La diabolisation du secteur minier artisanal par les médias n’aide pas
By Kevin Telmer - September 5, 2019
Le Miami Herald en 2018 et maintenant Buzzfeed en 2019 ont encore une fois publié l’histoire de toujours sur l’exploitation alluviale d’or en Amazonie, à savoir une vision simpliste et mille fois répétée selon laquelle « l’exploitation minière, c’est pas bien ! ». Ils jettent ainsi un froid sur tout ce qu’impliquent l’exploitation minière artisanale et ses mineurs. Ce qu’ils rapportent n’est évidemment pas totalement faux, mais est néanmoins bien loin d’être représentatif du vaste monde de l’extraction minière artisanale dans les 82 pays où elle est pratiquée. Pis encore, de telles histoires nuisent à la paix fragile instaurée dans le monde entier entre gouvernements et mineurs artisanaux au cours de la dernière décennie. Cette paix a été largement favorisée par l’ONU et l’OCDE grâce à leurs initiatives de lutte contre la pollution au mercure (Convention de Minamata) et pour la transparence (Devoir de diligence concernant les chaînes d’approvisionnement en or). Mais ce que l’ONU et l’OCDE ont surtout préconisé, c’est la reconnaissance de l’énorme potentiel de développement que représente ce secteur, et l’aider à devenir responsable contribue directement à 11 des 17 Objectifs de développement durable des Nations unies. Pour être équitables, ces récits devraient inclure ces informations importantes afin d’informer le public des nombreuses bonnes raisons d’aider les 100 millions de personnes qui dépendent de cette activité.
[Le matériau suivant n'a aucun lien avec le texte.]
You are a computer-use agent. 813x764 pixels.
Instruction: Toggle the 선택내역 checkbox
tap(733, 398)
Buzzfeed a abordé le sujet dans son numéro sur les incendies en Amazonie brésilienne, en cherchant à mettre de l’huile sur le feu de l’indignation internationale pendant qu’elle était chaude ! En réalité, l’exploitation minière alluviale en Amazonie existe depuis plus de 40 ans, mais à la lecture de ces articles, tout laisse à penser qu’elle daterait d’hier. Buzzfeed et le Miami Herald adoptent malheureusement un point de vue alarmiste et négligent l’histoire pourtant plus significative des personnes extraordinaires impliquées dans l’extraction artisanale de l’or et de leur combat quotidien pour le développement. C’est une « rivière de sang » titrait le Miami Herald en 2018, tandis qu’en septembre 2019, Buzzfeed estime que « larguer une bombe nucléaire sur la forêt […] serait bien mieux que l’exploitation minière » et le New York Times parle d’« or contaminé ». Ces articles mettent en avant un petit groupe d’éléments criminels et la face cachée du commerce international et du profit (une histoire facile), et condamnent par amalgame les millions de personnes que le secteur emploie. Ne serait-ce pas plutôt le cas d’établir un lien humanisant et chargé de sens entre les camps miniers artisanaux et leurs habitants ?
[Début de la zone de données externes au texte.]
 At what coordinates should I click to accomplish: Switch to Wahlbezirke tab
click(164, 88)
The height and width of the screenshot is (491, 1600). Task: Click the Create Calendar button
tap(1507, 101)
Toute personne impliquée dans la santé publique vous dira que lorsque vous ne faites qu’attirer l’attention sur un danger sans fournir de solution, le seul résultat est de créer de l’anxiété et une déconnexion d’avec la réalité. BuzzFeed, le Miami Herald et le New York Times dressent ainsi une cartographie des dangers de manière inconsidérée en ne mentionnant que brièvement et parfois avec mépris les personnes et les familles impliquées, ainsi que les éventuelles solutions aux problèmes évoqués. À mon avis, ils devraient faire un bien meilleur travail en expliquant qui sont vraiment les mineurs artisanaux auxquels ils semblent s’intéresser. Il serait extrêmement bénéfique que les journalistes approfondissent la question et aident à inverser le récit typique, facile et alarmiste sur l’exploitation minière artisanale pour encourager l’élan nécessaire à donner aux efforts visant à améliorer ce secteur d’activité. Il faudrait pour cela raconter l’histoire plus complexe des millions de personnes qui luttent pour ouvrir des perspectives à leurs familles et à leurs communautés, et ce dans un environnement où manquent cruellement opportunités et soutiens. La professionnalisation du secteur devrait également faire partie de ces récits ! Il faut trouver un moyen d’expliquer au monde que la grande majorité des mineurs artisanaux ne sont pas des méchants, mais tout comme les Californiens d’antan, des millions de personnes plutôt gentilles et travailleuses qui tentent de se créer un avenir pour elles-mêmes et leur famille.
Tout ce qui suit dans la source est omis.